“Stop being lazy!”
This is a sentiment used all too often, whether it comes from a parent, peer, or ourselves. While it often comes from a place of trying to inspire motivation, it actually does more damage than we think. If you think about it, nobody who gets called “lazy” ever says: “You know what, you’re right! I’m going to make my bed now” (and if you do, please teach the rest of us your ways). For the most part, saying someone is being “lazy” is assigning a character judgment to them. This person has two options: either they continue saying that they’re just “lazy” because that has been determined as a part of who they are as a person, or they continue being labeled as “lazy” but they feel bad about it. This is a difficult pattern to break. By calling ourselves “lazy,” we are assigning the appropriate punishment for this terrible characteristic. By calling others “lazy,” we get the satisfaction of placing blame on them.
What causes “laziness”?
Procrastination and Learned Helplessness
When it’s an issue of procrastination, someone may be perceived as “lazy” because they are worried their effort will result in failure. (Or even success!) According to a Psychology Today publication by Laura D. Miller, LCSW, people often avoid risking failure by putting off goals or tasks. By not trying or not having enough time to complete a task, people can create an excuse for not doing something to the best of their ability. Alternatively, some people actually worry what they do will be successful and bring out new conflicts. For example, someone who does well in an interview may get a new job which brings out all sorts of new stressors. Individuals who struggle with procrastination have some idea that they could complete a task successfully, but they fear the outcome.

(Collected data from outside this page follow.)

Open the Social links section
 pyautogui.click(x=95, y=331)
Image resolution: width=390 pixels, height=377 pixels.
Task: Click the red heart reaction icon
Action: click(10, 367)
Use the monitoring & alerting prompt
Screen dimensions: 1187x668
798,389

Tim Hoffman of Hoffman Psychological Counseling also writes that those who have experienced learned helplessness—the belief that circumstances are out of your control therefore you stop trying to help a situation—may also stop trying to overcome obstacles and become perceived as “lazy.” In reality, they may not recognize that they still have some influence on a situation. As a child, these individuals have learned to believe they are inadequate, and they won’t succeed no matter what. As adults, they eventually avoid doing those tasks altogether. Unlike procrastinators, they believe they are incapable of doing a task successfully.
Depression and Anxiety
Several key components of experiencing depression include the pervasive lack of motivation, fatigue, and anhedonia (not enjoying the things you used to enjoy anymore). All of these lead to a person feeling especially stuck or tired. This is true even for those without having an official depression diagnosis. Oftentimes, this also leads to the word “lazy” being thrown around. Someone may even mistake their depression for “laziness” and not recognize the need for treatment. Some signs of depression that often get written off as “laziness” include spending a lot of time on social media, falling behind in work, and oversleeping. Taking lots of breaks, having trouble getting out of bed, and falling behind in personal hygiene are also signs. Depression can be aggravated by the resulting guilt or anger a person feels when they are called “lazy”. Think back to a time you were planning to do the dishes. Imagine someone said, “you should really do the dishes.” It probably made you want to do anything but the dishes. Telling someone to stop being so lazy has a similar effect.
People who struggle with anxiety may become paralyzed with the fear of making mistakes or initiating new plans or unfamiliar tasks. Their energy becomes directed at distractions. Hearing they are being “lazy” for being on their computer for the third hour that day just worsens the anxiety and makes the obstacle harder to overcome.
Of course, depression and procrastination aren’t the only things that can lead to someone being labeled. People may avoid tasks for a variety of reasons. It may relate to a psychological diagnosis or not. In general, the more we do away with calling people (or ourselves) “lazy,” the better off we will be at getting to the root of why tasks are being avoided and how this can be helped. Following that logic, as we begin to unravel the reasons that people are “lazy,” the idea that anyone is truly just a “lazy” person become a myth.
The society we live in tends to place an emphasis on being “productive” most of the time. Sometimes it gets to the point that doing anything other than something labeled as “productive” means that we are being “lazy.” But like we’ve said, being “lazy” is a myth because there is an underlying reason for not doing something. If “laziness” doesn’t exist but we’re still expected to be “productive” at all times, then laying on the floor and petting your dog when you get home is your way of being “productive” at that moment because it is what you need to feel better.
Your brain and body need time to rest and relax before moving on to the next task. Depending on the person, they may spend more or less time on this, or show it differently. Our job is not to judge others. We want to give them the space they need before encouraging them to move on to the next task if they need the extra support. Just remember the next time you find yourself relaxing, you are not being “lazy” or “unproductive.” You just got home from a long day, and even though you have five more things to do that day, you also need to let yourself take the time for a much-needed relaxing break.